**Work order**
Starting at the line that holds "Instruction: Toggle a" and stopping at the line that holds "Task: Align text center in editor", restate the records below word for word, with both of those lines included.

::: Extracted material

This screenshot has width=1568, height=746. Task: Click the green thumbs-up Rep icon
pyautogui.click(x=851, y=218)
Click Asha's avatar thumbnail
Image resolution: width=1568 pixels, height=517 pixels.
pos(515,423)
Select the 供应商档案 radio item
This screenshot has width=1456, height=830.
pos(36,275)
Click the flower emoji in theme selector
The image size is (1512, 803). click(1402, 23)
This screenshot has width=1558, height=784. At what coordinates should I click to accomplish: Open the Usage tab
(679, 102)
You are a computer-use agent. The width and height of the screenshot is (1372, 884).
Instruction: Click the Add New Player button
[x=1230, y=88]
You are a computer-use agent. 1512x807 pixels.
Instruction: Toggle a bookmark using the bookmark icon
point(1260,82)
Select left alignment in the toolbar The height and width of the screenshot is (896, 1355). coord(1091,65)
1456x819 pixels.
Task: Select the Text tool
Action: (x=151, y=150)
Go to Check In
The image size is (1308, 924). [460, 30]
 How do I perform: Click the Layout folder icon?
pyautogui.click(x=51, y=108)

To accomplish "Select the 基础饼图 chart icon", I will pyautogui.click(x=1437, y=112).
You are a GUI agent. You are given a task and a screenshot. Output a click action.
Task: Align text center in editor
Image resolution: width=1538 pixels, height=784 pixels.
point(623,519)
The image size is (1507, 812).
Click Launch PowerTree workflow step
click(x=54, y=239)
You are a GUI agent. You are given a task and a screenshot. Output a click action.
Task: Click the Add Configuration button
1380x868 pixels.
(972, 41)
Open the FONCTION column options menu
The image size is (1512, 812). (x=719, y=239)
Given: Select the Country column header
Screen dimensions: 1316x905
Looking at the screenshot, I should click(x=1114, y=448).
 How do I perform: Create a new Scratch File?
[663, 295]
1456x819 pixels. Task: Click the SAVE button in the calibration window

::::::

**Response area**
Instruction: Toggle a bookmark using the bookmark icon
point(1260,82)
Select left alignment in the toolbar The height and width of the screenshot is (896, 1355). coord(1091,65)
1456x819 pixels.
Task: Select the Text tool
Action: (x=151, y=150)
Go to Check In
The image size is (1308, 924). [460, 30]
 How do I perform: Click the Layout folder icon?
pyautogui.click(x=51, y=108)

To accomplish "Select the 基础饼图 chart icon", I will pyautogui.click(x=1437, y=112).
You are a GUI agent. You are given a task and a screenshot. Output a click action.
Task: Align text center in editor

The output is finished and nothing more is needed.